Se l'ultimo viaggio diventa simbolo dell'odio

Presto il corpo di Vittorio Arrigoni tornerà in Italia. Come spiega Federica Micardi sul Sole 24 Ore, la salma passerà dall'Egitto per aggirare il territorio israeliano: "Egidia Beretta, la mamma di Vittorio, vuole infatti evitare il passaggio del corpo del figlio attraverso Israele, per rispettare la memoria del ragazzo che ha dedicato la sua vita a lottare contro le azioni israeliane nei territori palestinesi, battaglia che gli è costata diversi provvedimenti di fermo da parte delle autorità ebraiche e duri periodi di detenzione".

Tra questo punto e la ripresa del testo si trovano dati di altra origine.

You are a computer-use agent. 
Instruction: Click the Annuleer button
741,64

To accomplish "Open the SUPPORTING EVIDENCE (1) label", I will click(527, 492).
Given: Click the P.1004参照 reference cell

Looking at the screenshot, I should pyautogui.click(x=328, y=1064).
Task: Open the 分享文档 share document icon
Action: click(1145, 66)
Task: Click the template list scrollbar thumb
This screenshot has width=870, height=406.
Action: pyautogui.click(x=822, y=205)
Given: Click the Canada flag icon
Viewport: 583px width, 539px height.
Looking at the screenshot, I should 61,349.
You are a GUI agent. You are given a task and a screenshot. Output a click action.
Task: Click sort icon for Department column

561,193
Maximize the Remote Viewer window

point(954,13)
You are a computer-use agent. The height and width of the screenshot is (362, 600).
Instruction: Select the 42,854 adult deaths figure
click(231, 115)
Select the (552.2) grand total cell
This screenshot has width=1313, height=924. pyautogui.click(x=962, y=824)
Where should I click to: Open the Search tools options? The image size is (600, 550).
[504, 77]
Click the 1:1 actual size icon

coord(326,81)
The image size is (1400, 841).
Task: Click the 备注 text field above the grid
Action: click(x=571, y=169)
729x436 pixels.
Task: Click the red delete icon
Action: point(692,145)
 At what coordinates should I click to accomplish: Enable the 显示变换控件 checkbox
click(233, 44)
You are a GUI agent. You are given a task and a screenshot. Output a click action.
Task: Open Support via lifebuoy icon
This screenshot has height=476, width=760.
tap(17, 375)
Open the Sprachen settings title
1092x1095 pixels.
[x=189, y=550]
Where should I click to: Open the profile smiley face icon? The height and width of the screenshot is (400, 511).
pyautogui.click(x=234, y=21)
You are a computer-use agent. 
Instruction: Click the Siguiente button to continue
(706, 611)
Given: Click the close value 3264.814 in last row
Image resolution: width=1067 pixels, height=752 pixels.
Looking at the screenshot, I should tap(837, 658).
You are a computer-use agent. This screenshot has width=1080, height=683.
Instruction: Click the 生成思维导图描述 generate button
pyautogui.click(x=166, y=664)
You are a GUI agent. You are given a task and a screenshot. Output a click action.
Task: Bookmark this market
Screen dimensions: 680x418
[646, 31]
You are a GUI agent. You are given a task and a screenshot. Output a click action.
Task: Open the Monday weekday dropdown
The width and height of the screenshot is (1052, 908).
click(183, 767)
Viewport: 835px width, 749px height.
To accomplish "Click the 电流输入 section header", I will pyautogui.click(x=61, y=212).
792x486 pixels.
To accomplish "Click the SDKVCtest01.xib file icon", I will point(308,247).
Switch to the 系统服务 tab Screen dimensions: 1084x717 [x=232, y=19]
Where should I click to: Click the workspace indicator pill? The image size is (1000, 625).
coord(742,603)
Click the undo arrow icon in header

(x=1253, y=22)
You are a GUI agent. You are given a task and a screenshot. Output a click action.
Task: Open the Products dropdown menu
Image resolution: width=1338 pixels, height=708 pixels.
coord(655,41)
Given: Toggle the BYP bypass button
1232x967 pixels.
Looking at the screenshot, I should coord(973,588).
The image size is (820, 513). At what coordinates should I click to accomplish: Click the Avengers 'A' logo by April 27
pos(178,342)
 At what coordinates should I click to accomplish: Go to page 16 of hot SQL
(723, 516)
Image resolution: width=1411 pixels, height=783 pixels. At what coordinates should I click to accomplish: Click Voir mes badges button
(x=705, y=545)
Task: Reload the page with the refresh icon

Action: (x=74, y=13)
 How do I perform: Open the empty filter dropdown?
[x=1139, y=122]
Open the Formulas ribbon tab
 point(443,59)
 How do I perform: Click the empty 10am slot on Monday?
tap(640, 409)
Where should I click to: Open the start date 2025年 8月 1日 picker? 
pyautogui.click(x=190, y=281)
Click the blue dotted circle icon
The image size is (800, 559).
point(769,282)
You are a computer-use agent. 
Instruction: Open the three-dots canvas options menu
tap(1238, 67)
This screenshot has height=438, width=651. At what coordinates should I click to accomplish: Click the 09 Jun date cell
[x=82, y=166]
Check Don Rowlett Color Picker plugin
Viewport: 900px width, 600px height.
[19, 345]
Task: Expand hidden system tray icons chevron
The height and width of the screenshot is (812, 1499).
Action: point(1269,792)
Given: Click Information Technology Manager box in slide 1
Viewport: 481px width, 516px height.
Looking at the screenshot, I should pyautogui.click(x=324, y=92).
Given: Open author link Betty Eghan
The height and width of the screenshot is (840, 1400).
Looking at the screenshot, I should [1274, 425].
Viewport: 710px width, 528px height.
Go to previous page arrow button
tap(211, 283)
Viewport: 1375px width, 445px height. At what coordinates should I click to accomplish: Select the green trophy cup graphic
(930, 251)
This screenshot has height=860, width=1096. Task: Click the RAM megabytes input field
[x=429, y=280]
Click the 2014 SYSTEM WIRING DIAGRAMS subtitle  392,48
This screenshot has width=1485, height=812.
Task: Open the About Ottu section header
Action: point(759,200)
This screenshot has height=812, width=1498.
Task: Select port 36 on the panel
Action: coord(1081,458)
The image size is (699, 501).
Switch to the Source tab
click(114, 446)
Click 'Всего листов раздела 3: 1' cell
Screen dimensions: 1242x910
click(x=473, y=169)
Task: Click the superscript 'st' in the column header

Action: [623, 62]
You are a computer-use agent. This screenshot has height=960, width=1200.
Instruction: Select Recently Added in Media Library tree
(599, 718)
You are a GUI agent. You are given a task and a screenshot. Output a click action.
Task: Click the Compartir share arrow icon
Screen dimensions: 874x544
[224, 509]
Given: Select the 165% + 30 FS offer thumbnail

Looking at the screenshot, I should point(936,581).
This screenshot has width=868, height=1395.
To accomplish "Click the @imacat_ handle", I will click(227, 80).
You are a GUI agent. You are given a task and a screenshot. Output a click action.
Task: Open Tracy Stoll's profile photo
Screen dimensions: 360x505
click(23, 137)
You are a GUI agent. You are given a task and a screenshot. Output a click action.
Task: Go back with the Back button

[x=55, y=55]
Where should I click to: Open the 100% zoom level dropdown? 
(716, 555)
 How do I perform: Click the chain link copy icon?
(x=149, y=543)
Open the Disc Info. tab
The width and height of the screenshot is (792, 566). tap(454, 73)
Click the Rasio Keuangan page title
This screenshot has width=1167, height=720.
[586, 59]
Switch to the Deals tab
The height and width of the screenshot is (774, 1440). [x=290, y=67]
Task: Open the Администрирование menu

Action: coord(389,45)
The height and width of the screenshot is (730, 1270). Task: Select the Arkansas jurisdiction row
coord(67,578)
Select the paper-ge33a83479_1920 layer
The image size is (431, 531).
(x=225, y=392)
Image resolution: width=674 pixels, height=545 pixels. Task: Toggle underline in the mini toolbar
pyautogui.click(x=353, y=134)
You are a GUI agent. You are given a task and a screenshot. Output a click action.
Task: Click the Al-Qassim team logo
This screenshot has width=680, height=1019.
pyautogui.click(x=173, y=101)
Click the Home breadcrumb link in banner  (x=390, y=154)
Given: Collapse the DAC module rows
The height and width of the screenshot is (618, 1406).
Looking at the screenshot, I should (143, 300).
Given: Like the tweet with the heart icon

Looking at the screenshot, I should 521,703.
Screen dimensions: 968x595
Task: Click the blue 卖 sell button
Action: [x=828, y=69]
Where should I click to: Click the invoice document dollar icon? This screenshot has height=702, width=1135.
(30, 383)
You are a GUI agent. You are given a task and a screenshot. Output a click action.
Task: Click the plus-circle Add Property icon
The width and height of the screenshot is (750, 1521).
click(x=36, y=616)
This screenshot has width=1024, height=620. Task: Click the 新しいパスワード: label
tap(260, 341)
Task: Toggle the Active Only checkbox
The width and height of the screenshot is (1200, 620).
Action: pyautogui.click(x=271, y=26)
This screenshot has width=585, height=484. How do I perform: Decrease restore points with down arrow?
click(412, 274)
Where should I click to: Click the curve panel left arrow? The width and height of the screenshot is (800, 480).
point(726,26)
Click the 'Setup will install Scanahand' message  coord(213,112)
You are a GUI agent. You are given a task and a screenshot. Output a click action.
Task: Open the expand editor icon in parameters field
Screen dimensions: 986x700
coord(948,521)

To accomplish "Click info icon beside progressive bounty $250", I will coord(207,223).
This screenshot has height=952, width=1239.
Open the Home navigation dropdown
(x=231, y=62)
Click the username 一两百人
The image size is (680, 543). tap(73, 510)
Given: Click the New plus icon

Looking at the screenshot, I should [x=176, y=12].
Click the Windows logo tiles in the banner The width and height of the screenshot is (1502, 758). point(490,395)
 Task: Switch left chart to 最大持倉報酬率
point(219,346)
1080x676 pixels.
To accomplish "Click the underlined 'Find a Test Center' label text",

Ecco cosa scrive oggi sul Corriere della Sera lo scrittore Etgar Keret, che si trova a Venezia per un festival letterario:
La terra di Israele è forse tanto empia da non poter essere attraversata da un morto? E i suoi abitanti sono forse tanto abbietti che il loro semplice contatto rischia di profanare quel corpo? Sarà forse la negazione dell’esistenza di Israele e dei sette milioni di ebrei e musulmani che vi abitano ad accelerare quel processo di pace e quella liberazione per la quale il figlio aveva varcato i mari e combattuto per tutta la sua vita?

Mi auguro che Vittorio Arrigoni sia stato più pro palestinese che anti israeliano. Eppure, anziché incarnare un gesto di compassione e di umanità verso il popolo che aveva voluto aiutare, il suo ultimo viaggio diventa simbolo dell’odio e del rifiuto verso coloro che considerava nemici. E se questo è quanto la mia regione sa offrire in memoria di un pacifista assassinato, quali possono essere le speranze per una pace futura?